We are given the complex number \( Z = \frac{2 - i}{\alpha + i} \), and the condition that \( 4 \, \text{Re}(Z) = 3 \, \text{Im}( \overline{Z} ) \).

1. Step 1: Express \( Z \) in terms of real and imaginary parts. To simplify the expression for \( Z \), multiply both the numerator and denominator of \( Z \) by the conjugate of the denominator \( \alpha - i \): \[ Z = \frac{2 - i}{\alpha + i} \cdot \frac{\alpha - i}{\alpha - i} = \frac{(2 - i)(\alpha - i)}{(\alpha + i)(\alpha - i)} \] Simplifying the denominator: \[ (\alpha + i)(\alpha - i) = \alpha^2 + 1 \] Expanding the numerator: \[ (2 - i)(\alpha - i) = 2\alpha - 2i - i\alpha + i^2 = 2\alpha - i(\alpha + 2) - 1 \] Thus: \[ Z = \frac{2\alpha - 1 - i(\alpha + 2)}{\alpha^2 + 1} \] Now, the real and imaginary parts of \( Z \) are: \[ \text{Re}(Z) = \frac{2\alpha - 1}{\alpha^2 + 1}, \quad \text{Im}(Z) = \frac{-(\alpha + 2)}{\alpha^2 + 1} \]

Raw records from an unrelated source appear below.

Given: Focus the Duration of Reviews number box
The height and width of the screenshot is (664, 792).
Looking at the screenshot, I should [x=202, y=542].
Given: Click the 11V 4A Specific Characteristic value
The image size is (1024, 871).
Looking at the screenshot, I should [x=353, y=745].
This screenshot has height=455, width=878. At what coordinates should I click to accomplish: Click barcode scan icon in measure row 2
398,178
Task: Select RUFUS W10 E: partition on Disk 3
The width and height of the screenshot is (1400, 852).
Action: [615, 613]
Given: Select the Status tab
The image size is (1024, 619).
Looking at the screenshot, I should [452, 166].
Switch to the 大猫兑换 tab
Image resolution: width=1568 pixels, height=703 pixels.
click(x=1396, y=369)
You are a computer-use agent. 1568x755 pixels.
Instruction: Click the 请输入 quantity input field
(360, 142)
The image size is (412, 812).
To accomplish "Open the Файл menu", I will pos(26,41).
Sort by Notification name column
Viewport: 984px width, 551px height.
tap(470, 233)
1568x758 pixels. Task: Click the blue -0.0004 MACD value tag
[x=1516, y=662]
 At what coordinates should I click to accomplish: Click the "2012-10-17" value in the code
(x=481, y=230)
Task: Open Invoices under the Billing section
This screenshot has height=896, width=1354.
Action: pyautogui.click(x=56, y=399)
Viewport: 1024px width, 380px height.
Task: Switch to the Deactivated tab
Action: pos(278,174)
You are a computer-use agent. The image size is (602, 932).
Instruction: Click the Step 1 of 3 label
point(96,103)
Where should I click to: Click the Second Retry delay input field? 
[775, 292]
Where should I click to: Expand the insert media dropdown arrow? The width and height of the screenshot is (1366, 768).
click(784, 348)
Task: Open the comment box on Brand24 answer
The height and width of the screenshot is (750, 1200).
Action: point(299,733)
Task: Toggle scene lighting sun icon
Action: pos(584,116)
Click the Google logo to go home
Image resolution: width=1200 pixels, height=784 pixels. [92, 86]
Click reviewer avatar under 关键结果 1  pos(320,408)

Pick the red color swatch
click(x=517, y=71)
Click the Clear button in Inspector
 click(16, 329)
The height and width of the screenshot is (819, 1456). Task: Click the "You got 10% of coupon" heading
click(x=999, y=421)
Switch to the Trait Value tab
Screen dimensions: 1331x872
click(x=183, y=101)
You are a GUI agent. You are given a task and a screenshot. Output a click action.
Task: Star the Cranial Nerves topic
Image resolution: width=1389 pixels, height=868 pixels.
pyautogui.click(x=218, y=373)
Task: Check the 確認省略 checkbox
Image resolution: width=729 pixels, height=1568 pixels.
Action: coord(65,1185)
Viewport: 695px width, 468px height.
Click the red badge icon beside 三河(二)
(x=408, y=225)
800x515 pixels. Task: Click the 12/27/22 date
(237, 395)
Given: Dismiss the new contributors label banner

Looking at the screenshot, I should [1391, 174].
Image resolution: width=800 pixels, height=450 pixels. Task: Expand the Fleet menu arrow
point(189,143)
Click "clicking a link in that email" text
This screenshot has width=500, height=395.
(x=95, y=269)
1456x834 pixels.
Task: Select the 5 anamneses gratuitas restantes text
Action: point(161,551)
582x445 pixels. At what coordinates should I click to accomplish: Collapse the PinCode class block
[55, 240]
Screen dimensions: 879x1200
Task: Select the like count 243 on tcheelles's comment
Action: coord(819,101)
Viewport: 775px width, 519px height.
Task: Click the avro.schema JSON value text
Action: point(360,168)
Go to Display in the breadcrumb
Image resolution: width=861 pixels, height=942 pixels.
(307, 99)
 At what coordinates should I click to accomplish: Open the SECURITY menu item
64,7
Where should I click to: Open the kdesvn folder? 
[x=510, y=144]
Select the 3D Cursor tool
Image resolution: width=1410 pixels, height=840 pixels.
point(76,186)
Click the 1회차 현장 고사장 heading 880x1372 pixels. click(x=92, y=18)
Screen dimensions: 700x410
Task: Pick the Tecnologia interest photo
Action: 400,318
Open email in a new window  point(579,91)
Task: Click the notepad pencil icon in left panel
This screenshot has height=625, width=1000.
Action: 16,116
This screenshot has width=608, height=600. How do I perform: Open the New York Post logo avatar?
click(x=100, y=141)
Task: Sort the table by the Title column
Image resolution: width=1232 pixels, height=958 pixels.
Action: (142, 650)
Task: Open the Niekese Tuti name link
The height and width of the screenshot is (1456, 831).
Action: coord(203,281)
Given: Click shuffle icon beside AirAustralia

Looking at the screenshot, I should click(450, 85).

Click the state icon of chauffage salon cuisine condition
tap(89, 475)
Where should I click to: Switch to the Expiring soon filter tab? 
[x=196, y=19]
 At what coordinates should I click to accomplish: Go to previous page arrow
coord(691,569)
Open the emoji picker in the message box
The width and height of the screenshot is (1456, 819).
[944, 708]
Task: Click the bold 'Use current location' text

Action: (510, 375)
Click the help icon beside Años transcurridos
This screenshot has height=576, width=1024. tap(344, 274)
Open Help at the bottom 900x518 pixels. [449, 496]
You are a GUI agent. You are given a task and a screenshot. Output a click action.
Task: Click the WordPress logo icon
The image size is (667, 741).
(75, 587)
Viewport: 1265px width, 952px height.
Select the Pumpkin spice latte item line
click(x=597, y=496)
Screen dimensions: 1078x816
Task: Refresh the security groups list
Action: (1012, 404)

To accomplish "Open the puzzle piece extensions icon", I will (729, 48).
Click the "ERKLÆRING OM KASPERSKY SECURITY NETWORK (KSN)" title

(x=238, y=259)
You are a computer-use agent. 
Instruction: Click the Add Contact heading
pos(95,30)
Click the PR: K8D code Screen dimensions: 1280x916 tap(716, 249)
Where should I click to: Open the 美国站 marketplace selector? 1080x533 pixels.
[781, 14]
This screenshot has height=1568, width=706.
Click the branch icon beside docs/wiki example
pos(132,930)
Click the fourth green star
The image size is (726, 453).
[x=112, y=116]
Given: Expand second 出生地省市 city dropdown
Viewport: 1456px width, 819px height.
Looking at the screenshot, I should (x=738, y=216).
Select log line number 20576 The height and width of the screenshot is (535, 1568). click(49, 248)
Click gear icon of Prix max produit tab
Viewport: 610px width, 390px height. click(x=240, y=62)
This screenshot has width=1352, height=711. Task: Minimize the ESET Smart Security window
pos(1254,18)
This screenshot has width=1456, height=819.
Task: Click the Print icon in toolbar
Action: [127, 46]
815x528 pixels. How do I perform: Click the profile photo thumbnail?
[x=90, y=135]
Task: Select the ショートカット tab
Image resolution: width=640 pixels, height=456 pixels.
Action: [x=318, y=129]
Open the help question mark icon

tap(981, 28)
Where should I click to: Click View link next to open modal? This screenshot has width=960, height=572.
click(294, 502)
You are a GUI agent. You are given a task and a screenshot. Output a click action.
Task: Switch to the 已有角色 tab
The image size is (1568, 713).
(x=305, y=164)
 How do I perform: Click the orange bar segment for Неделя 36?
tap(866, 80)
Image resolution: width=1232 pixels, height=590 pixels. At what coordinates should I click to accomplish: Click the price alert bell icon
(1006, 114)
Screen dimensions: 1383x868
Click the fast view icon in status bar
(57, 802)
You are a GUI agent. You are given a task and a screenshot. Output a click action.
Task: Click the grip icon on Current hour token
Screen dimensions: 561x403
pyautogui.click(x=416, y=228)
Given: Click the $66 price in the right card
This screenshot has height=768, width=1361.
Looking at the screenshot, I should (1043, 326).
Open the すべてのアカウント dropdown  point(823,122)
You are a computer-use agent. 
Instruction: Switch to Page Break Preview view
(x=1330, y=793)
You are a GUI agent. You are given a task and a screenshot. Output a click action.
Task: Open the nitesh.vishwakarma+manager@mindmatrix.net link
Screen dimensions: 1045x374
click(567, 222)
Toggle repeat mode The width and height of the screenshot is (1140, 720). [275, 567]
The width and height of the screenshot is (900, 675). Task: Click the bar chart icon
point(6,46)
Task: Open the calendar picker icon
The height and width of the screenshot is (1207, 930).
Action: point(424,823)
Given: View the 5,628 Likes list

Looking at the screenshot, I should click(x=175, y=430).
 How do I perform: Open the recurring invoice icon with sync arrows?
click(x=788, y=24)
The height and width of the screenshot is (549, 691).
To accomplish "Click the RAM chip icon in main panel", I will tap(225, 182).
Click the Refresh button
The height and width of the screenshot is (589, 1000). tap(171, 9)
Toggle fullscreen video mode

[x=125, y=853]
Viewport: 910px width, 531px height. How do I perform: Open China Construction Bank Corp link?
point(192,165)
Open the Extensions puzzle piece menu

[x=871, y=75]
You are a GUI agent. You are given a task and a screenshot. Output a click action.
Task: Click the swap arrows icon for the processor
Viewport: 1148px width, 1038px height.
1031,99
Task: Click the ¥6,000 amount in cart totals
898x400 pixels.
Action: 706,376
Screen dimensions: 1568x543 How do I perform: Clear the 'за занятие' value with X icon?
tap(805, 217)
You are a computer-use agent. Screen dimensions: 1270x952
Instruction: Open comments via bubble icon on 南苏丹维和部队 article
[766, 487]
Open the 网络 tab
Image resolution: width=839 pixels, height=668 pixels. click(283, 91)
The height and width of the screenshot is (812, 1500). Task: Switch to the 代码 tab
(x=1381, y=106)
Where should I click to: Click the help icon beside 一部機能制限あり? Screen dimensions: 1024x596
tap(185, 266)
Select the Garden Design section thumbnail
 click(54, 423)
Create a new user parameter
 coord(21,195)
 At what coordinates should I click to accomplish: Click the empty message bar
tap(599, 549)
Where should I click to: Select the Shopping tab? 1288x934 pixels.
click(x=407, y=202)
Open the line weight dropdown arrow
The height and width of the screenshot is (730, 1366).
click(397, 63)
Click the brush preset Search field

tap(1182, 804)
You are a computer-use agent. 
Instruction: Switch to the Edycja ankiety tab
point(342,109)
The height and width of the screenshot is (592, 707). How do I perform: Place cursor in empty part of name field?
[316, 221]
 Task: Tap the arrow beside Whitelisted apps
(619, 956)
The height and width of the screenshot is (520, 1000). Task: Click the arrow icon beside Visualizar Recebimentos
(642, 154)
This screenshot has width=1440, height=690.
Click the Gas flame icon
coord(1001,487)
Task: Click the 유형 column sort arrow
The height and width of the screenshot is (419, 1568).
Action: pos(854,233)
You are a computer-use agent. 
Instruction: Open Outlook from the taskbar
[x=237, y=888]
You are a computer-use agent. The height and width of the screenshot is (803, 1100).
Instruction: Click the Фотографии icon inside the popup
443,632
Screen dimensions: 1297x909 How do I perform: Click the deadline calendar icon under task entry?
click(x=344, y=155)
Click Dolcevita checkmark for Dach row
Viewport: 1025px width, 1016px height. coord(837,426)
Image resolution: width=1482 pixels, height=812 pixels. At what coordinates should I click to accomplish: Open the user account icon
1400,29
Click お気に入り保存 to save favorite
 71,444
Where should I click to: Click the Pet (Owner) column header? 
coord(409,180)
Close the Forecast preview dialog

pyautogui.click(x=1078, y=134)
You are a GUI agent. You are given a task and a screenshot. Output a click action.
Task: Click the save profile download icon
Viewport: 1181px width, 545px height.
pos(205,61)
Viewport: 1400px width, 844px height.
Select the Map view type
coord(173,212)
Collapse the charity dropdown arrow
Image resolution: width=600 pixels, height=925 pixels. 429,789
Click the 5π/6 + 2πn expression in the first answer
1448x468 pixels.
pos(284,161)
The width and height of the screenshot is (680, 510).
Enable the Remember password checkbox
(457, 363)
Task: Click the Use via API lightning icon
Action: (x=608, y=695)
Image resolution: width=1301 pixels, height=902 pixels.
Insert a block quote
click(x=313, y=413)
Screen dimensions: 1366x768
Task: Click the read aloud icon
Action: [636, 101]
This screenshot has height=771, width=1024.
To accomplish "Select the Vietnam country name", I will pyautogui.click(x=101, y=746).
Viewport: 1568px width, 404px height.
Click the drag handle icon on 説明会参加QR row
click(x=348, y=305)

2. Step 2: Use the given condition \( 4 \, \text{Re}(Z) = 3 \, \text{Im}( \overline{Z} ) \). The conjugate of \( Z \), \( \overline{Z} \), has the real part as \( \frac{2\alpha - 1}{\alpha^2 + 1} \) and the imaginary part as \( \frac{\alpha + 2}{\alpha^2 + 1} \). The condition \( 4 \, \text{Re}(Z) = 3 \, \text{Im}( \overline{Z} ) \) gives: \[ 4 \cdot \frac{2\alpha - 1}{\alpha^2 + 1} = 3 \cdot \frac{\alpha + 2}{\alpha^2 + 1} \] Simplifying: \[ 4(2\alpha - 1) = 3(\alpha + 2) \] Expanding: \[ 8\alpha - 4 = 3\alpha + 6 \] Solving for \( \alpha \): \[ 8\alpha - 3\alpha = 6 + 4 \quad \Rightarrow \quad 5\alpha = 10 \quad \Rightarrow \quad \alpha = 2 \] Thus, the value of \( \alpha \) is \( -2 \).